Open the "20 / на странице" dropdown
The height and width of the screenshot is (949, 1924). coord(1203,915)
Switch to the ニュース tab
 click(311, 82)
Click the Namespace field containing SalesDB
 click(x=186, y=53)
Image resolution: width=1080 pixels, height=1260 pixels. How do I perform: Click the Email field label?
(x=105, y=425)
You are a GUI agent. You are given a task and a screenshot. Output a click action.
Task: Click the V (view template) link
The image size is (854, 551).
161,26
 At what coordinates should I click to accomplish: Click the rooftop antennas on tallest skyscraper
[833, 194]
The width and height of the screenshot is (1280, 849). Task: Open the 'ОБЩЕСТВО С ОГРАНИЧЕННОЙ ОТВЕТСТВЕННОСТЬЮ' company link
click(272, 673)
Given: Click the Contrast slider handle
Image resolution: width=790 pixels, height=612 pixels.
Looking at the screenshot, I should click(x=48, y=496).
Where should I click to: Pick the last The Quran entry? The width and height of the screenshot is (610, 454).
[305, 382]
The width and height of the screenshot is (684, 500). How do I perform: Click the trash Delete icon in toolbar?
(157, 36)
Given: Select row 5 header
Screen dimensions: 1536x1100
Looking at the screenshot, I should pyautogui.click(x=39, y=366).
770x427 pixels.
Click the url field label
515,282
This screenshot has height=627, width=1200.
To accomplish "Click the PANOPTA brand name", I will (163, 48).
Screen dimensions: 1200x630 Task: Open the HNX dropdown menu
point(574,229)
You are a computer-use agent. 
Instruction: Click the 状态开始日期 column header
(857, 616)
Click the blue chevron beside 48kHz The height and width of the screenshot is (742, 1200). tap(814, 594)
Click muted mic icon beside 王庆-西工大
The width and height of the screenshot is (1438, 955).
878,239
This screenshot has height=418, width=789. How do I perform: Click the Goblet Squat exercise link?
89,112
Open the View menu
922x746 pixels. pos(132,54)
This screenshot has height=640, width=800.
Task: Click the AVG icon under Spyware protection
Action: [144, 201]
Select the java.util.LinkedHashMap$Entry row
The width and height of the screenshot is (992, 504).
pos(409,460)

(YOUR INSTRUCTIONS)
What you write must be the entries restated word for word, from the opening line through the one holding "770x427 pixels.", with nothing else.

(RESULT OF THE EXERCISE)
Open the "20 / на странице" dropdown
The height and width of the screenshot is (949, 1924). coord(1203,915)
Switch to the ニュース tab
 click(311, 82)
Click the Namespace field containing SalesDB
 click(x=186, y=53)
Image resolution: width=1080 pixels, height=1260 pixels. How do I perform: Click the Email field label?
(x=105, y=425)
You are a GUI agent. You are given a task and a screenshot. Output a click action.
Task: Click the V (view template) link
The image size is (854, 551).
161,26
 At what coordinates should I click to accomplish: Click the rooftop antennas on tallest skyscraper
[833, 194]
The width and height of the screenshot is (1280, 849). Task: Open the 'ОБЩЕСТВО С ОГРАНИЧЕННОЙ ОТВЕТСТВЕННОСТЬЮ' company link
click(272, 673)
Given: Click the Contrast slider handle
Image resolution: width=790 pixels, height=612 pixels.
Looking at the screenshot, I should click(x=48, y=496).
Where should I click to: Pick the last The Quran entry? The width and height of the screenshot is (610, 454).
[305, 382]
The width and height of the screenshot is (684, 500). How do I perform: Click the trash Delete icon in toolbar?
(157, 36)
Given: Select row 5 header
Screen dimensions: 1536x1100
Looking at the screenshot, I should pyautogui.click(x=39, y=366).
770x427 pixels.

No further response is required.